• _WHAT TO PRODUCE_: The reply should contain every line of the data, repeated exactly, and no pictures.

• _DATA LISTING_:
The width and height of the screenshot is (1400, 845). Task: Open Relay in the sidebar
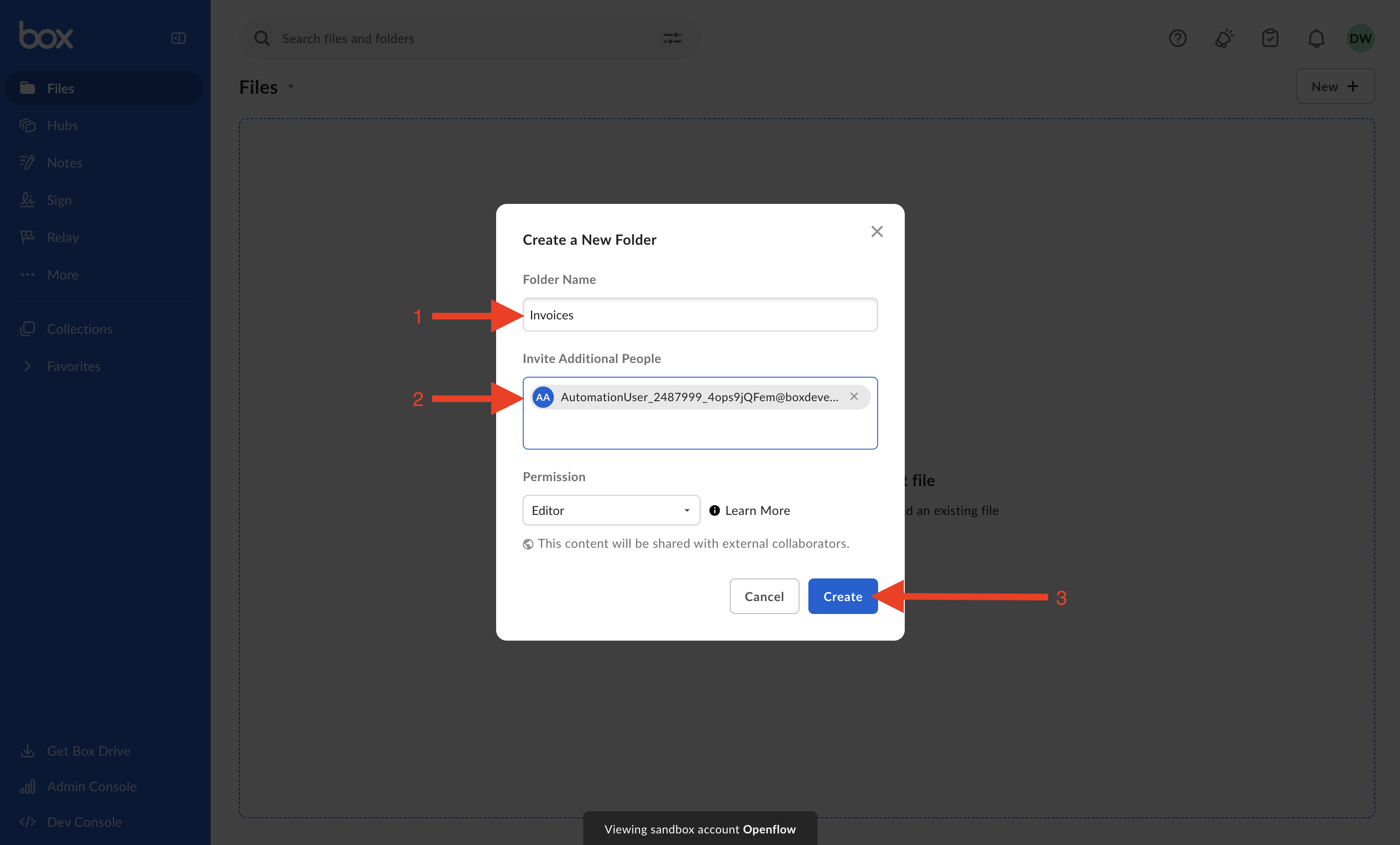point(63,237)
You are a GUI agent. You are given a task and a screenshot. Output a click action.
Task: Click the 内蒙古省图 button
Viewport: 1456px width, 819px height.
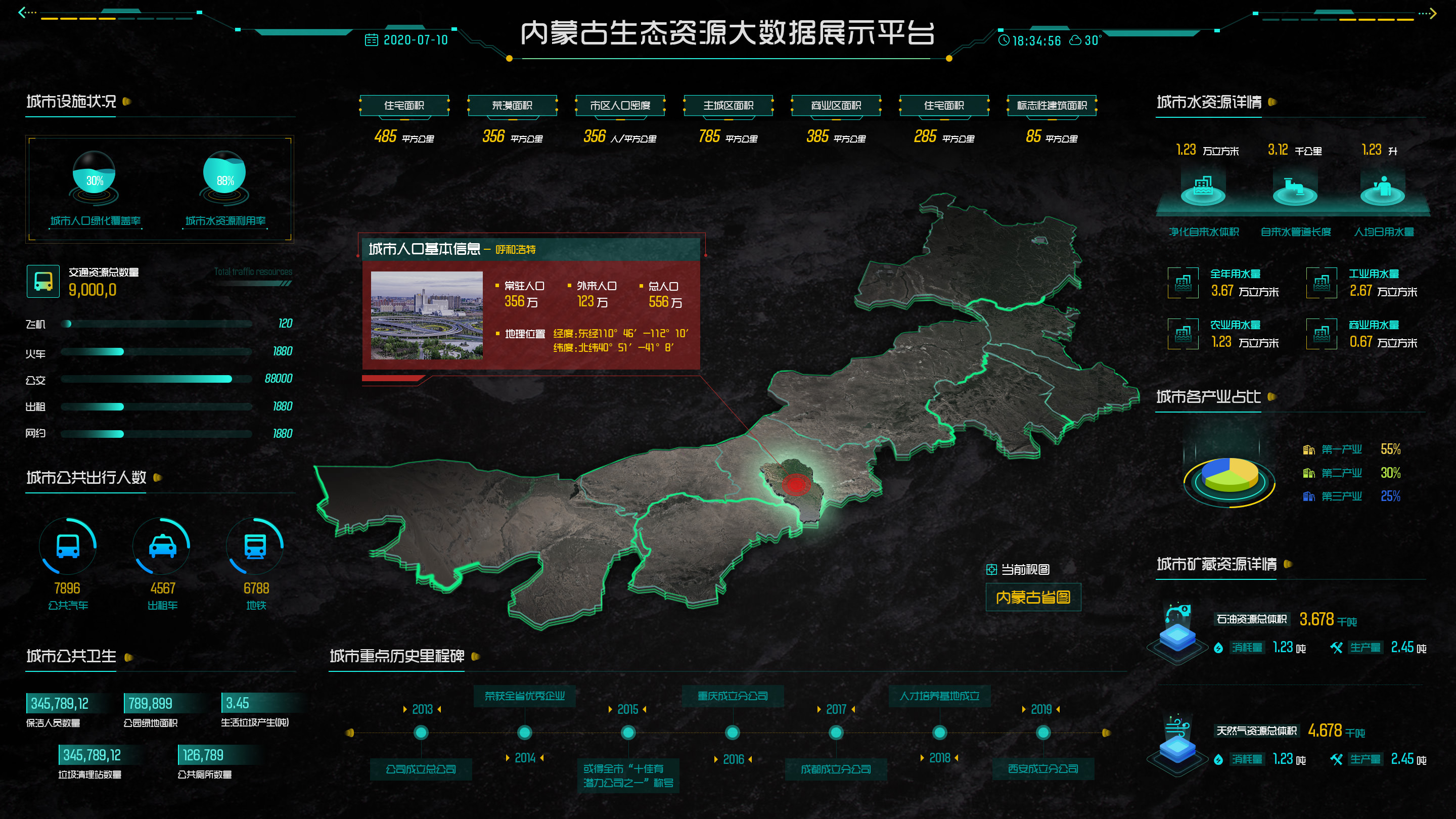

• _SOLUTION TO THIS TASK_:
The width and height of the screenshot is (1400, 845). Task: Open Relay in the sidebar
point(63,237)
You are a GUI agent. You are given a task and a screenshot. Output a click action.
Task: Click the 内蒙古省图 button
Viewport: 1456px width, 819px height.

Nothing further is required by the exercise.